• [Required action]:
Would you return, word for word, the lines of the data below from the line with "Task: Select 0.5% slippage option" through the line with "Screen dimensions: 528x420", and no others?

——

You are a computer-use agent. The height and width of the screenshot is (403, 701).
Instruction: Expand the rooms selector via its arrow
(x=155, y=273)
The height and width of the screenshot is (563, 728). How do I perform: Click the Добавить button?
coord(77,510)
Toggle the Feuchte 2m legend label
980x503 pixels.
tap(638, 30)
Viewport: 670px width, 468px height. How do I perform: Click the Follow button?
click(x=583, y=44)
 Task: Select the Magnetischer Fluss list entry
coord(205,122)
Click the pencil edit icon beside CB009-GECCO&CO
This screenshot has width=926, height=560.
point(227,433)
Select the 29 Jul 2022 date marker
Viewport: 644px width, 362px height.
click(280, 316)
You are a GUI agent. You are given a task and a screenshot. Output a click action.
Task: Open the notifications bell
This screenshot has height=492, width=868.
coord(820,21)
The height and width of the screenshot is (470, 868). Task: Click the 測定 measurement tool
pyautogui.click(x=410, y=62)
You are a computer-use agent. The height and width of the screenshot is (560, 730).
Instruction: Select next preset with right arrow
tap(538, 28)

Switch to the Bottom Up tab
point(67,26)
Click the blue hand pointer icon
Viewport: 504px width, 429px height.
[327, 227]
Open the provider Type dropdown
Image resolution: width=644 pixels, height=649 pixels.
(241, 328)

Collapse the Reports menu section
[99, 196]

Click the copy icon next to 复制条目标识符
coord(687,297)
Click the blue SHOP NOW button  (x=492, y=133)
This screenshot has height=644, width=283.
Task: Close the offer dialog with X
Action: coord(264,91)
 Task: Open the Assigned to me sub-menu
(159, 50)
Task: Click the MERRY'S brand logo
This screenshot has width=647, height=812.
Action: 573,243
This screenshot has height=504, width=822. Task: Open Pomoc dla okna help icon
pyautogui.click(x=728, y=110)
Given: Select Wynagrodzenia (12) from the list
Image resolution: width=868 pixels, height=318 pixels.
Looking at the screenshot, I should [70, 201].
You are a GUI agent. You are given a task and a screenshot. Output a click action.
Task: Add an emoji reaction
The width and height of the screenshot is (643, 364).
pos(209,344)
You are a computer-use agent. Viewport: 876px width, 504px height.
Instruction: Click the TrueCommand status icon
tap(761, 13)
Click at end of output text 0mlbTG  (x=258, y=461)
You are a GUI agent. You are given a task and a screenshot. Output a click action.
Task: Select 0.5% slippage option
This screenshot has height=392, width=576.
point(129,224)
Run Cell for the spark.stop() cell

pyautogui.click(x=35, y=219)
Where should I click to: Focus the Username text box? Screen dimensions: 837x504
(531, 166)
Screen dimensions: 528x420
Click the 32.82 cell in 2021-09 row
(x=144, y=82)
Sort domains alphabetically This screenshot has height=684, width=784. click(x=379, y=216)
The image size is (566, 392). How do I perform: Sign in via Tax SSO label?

——

• [Expected answer]:
Task: Select 0.5% slippage option
This screenshot has height=392, width=576.
point(129,224)
Run Cell for the spark.stop() cell

pyautogui.click(x=35, y=219)
Where should I click to: Focus the Username text box? Screen dimensions: 837x504
(531, 166)
Screen dimensions: 528x420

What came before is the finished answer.